Le flou entretenu autour de l’accord avec la Commission européenne nous fait donc craindre qu’il ne cache une privatisation déguisée. Par ailleurs, cette option n’apporte aucune sécurité juridique, les concurrents d’EDF pouvant multiplier les recours si l’exploitant historique obtient la plupart des ouvrages.

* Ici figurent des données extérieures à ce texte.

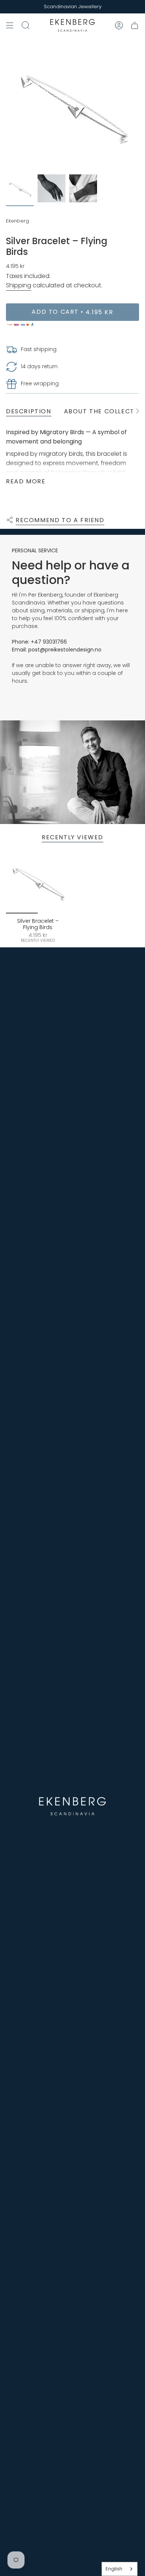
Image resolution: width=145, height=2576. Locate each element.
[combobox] (120, 2569)
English (114, 2568)
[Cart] (134, 25)
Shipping (18, 285)
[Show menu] (9, 25)
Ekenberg (17, 220)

C’est pour répondre à cet “abus de position dominante” d’EDF que cet accord prévoit un dispositif de compensation. Concrètement, EDF devrait revendre 6GW d’électricité, soit un tiers de sa production hydroélectrique, à ses concurrents, à un prix qui n’est pas encore défini. Si celui-ci est inférieur aux coûts de production, cela signifiera une perte nette pour EDF. Dans le cas contraire, rien n’empêchera les acheteurs de revendre cette électricité virtuelle bien plus chère, empochant une belle marge au passage. Ainsi, EDF devrait partager sa rente avec ses concurrents, qui n’ont jamais dépensé un centime dans la construction d’un barrage ou exploité un seul ouvrage en France ! Cette usine à gaz rappelle le scandale de l’ARENH, qui a ruiné EDF et alourdi les factures des Français au seul bénéfice de spéculateurs qui n’ont jamais produit la moindre électricité !

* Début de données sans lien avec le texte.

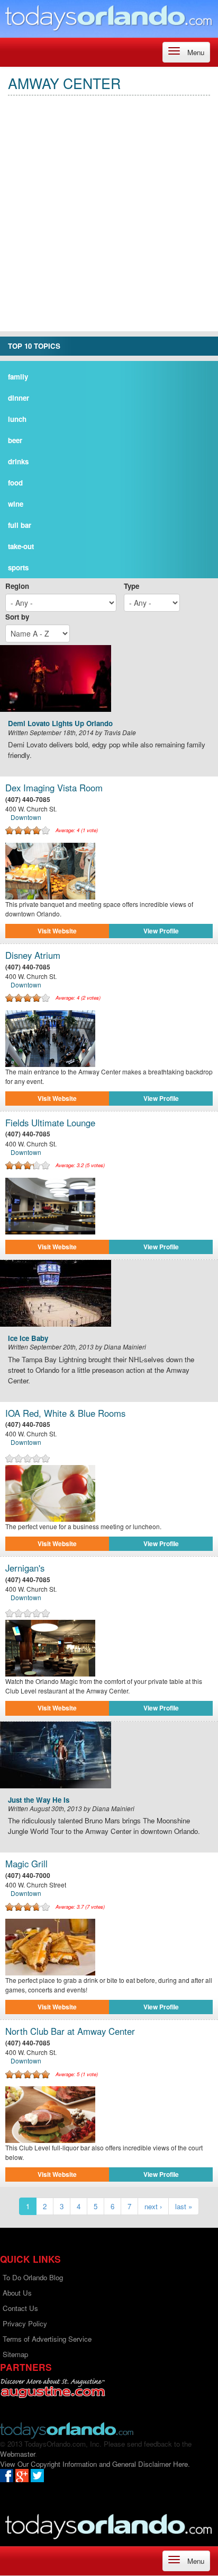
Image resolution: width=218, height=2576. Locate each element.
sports (18, 567)
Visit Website (57, 931)
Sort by (17, 617)
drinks (18, 461)
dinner (18, 398)
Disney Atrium (32, 955)
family (18, 377)
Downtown (26, 817)
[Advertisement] (109, 222)
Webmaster (17, 2454)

Au vu des enjeux de souveraineté, de transition écologique et de gestion de la ressource en eau que présentent nos barrages, nous ne pouvons laisser passer un tel accord. Si nous exigeons en priorité d’en connaître les détails, nous rejetterons tout texte qui aboutirait à une privatisation, fusse-t-elle déguisée, et établirait un mécanisme financier byzantin au service des spéculateurs. Nous utiliserons tous les moyens à notre disposition pour garantir le monopole public de nos barrages.
Surtout, nous rappelons qu’une alternative existe : l’instauration d’une quasi-régie. Celle-ci répond à tous les enjeux liés à nos barrages : elle garantit leur propriété publique et donc notre souveraineté, permet un tarif réglementé basé sur les coûts réels de l’hydroélectricité – bas et stable pour les consommateurs et suffisant pour EDF pour financer les investissements nécessaires -, simplifie la coordination entre les barrages et les centrales nucléaires en évitant la multiplication des exploitants, apporte la sécurité juridique nécessaire pour mener les investissements et est compatible avec le maintien du statut des salariés. Déjà proposée au Sénat en 2021, cette option a été reconnue comme possible par la Commission européenne, mais a été écartée sans raison par la mission parlementaire Battistel-Bolo et le gouvernement. Nous exigeons donc un vrai débat de fond prenant en compte l’option de la quasi-régie, qui nous apparaît comme la plus simple et la plus complète à ce jour.